4 Sales Management Lessons from 'Tommy Boy'
June 13, 2018
We can’t blame you if Tommy Boy isn’t the first place you turn for sales management insight. It’s just a goofy comedy, right?
But maybe it deserves more credit.
The 1995 cult classic is really all about sales. It tells the story of Tommy Callahan (no relation), who takes over the family business, Callahan Auto Parts, after his father suddenly passes away. To save the company, Tommy (played by Chris Farley) must hit the road to sell the new line of brake pads. He is reluctantly joined by Richard (played by David Spade), and while there are plenty of hijinks, the duo also learns a thing or two about sales.
Here we dive into the holy schnikiest of sales management lessons that can be gleaned from Tommy Boy.
Help Team Members Overcome Adversity
Tommy’s struggles begin early in the movie. He not only loses his father, he also now has to save the family business. It’s a job he doesn’t feel equipped for. Even worse, he has to deal with people who don’t believe in him, including Richard.
It doesn’t go well. At least at first. Like so many classic Farley characters, Tommy is spastic and over-the top. His anxiety gets the best of him in his early sales attempts, and he loses multiple sales because he, well, comes off a little crazy.
Throughout the movie, Tommy faces adversity, but he also slowly learns to overcome the challenges and push himself to be better. Some people thrive under adversity. They need it. That’s why coaches love to talk about “all the doubters,” even when hardly anyone has doubts about their undefeated squad.
All salespeople and sales teams are going to struggle at times. It’s how you channel those struggles that determines success.
Failure Can Make You A Better Salesperson
Tommy fails. A lot. The first half of the movie is all about Tommy’s self doubts and struggles as a salesperson. He has no confidence, and he tries too hard to be perfect.
The good thing for Tommy, and salespeople in general, is that failure is a good thing.

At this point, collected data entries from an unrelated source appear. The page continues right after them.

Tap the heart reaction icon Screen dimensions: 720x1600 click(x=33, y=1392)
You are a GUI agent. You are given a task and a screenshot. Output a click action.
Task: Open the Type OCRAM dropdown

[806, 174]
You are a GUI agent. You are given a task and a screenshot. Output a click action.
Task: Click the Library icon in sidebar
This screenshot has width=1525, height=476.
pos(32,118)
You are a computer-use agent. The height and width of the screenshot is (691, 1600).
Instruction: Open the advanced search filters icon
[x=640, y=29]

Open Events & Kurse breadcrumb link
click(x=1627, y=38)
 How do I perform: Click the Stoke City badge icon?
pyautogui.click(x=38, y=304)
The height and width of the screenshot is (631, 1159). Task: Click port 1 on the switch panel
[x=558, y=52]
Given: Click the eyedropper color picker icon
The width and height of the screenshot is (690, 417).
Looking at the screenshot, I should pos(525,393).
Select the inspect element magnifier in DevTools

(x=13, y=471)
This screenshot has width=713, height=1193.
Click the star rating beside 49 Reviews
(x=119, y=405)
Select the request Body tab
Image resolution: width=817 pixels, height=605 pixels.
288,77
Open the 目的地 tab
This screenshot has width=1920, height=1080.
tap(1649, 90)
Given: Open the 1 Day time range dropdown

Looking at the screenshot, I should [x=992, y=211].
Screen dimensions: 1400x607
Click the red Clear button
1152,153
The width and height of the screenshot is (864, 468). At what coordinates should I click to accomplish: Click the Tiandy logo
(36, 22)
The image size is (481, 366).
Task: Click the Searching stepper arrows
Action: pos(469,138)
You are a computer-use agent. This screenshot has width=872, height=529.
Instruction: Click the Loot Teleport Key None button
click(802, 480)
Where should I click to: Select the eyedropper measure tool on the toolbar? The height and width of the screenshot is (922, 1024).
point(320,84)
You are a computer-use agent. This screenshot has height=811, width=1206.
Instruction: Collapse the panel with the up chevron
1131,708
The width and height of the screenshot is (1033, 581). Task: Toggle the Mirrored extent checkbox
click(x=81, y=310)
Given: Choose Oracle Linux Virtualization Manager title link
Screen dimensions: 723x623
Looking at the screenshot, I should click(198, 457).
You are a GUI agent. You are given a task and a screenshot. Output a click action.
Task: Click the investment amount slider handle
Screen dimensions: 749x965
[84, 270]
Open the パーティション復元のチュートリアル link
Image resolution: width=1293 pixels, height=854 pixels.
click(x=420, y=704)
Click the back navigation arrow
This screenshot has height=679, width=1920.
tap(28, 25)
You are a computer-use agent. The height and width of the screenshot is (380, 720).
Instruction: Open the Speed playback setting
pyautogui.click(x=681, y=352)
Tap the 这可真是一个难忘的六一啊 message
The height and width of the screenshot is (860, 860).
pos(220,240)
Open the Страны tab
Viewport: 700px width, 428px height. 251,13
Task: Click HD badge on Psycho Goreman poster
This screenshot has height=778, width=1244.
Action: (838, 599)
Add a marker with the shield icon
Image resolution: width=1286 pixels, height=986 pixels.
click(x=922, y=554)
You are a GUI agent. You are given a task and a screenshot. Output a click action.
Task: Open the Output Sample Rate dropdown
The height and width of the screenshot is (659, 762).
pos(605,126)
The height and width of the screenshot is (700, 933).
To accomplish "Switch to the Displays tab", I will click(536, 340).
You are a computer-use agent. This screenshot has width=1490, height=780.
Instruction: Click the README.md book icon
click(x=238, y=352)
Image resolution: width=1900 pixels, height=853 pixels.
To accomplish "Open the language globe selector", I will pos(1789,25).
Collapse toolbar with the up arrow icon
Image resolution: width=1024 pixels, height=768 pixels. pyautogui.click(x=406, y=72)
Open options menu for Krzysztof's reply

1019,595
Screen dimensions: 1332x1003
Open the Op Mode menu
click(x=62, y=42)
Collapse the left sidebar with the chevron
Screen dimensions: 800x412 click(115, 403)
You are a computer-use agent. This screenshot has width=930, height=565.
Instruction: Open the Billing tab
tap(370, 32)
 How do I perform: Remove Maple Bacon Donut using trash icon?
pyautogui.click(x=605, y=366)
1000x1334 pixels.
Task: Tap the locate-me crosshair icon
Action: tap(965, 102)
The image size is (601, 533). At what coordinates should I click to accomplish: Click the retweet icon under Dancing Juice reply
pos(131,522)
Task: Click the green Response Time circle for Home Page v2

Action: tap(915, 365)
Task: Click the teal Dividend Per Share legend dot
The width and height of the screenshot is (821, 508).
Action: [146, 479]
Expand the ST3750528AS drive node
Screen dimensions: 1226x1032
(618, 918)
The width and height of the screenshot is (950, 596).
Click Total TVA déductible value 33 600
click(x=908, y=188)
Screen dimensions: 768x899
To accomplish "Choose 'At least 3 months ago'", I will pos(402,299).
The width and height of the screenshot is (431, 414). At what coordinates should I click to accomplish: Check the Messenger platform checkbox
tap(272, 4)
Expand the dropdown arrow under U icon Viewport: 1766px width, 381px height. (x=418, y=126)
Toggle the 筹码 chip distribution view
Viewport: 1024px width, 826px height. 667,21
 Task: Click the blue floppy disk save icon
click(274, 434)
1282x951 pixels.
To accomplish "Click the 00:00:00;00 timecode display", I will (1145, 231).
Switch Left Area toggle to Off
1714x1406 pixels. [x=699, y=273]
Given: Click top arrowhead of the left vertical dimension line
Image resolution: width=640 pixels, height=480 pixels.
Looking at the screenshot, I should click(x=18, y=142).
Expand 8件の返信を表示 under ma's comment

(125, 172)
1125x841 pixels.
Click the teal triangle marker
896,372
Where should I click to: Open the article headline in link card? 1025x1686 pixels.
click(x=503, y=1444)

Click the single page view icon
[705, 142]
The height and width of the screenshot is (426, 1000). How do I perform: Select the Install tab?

Nobody is going to succeed every time, and the learnings from all those failures is what facilitates future success.
Hopefully your team’s failures aren’t as aggressive as Tommy’s, but it’s important for sales managers to let their people fail. All the sales training in the world can’t replace the hard beats that result in ingrained lessons.
Let Your Team Members Use Their Natural Gifts to Sell
Everything eventually clicks for Tommy. With the help of Richard, Tommy discovers he has a gift for connecting with people. He may not always say the right thing, but he knows how to make a personal connection. Basically, he learns to be himself.
That may sound a little corny, but it’s true. Being a great salesperson requires channeling your natural gifts, and sales leaders should help their team incorporate their strengths into their approach. Another consideration is to create more specialized roles that allow each team member to more easily find their groove.
Many people go into sales because, like Tommy, they have a knack for connecting with people, but not everyone goes about it the same way. By clearly explaining the objective(s), and then stepping aside to allow your team members to decide (within reason) how best to succeed, there’s a good chance you’ll be surprised by their ingenuity.
Critics Don’t Always Know Best
Criticism can make you better, but it’s also important to know when to ignore criticism and trust yourself. Not only is Tommy chastized and mocked throughout the movie, Tommy Boy itself was panned by critics.
Both Tommy and the movie overcame the criticism.
Tommy learns about selling as he goes, and by the end he became a confident and successful salesman. And the movie has gone on to become a comedic classic, oft-quoted to this day.
The lesson? Sometimes critics know best, and sometimes you just have to keep your head down and trust your gut.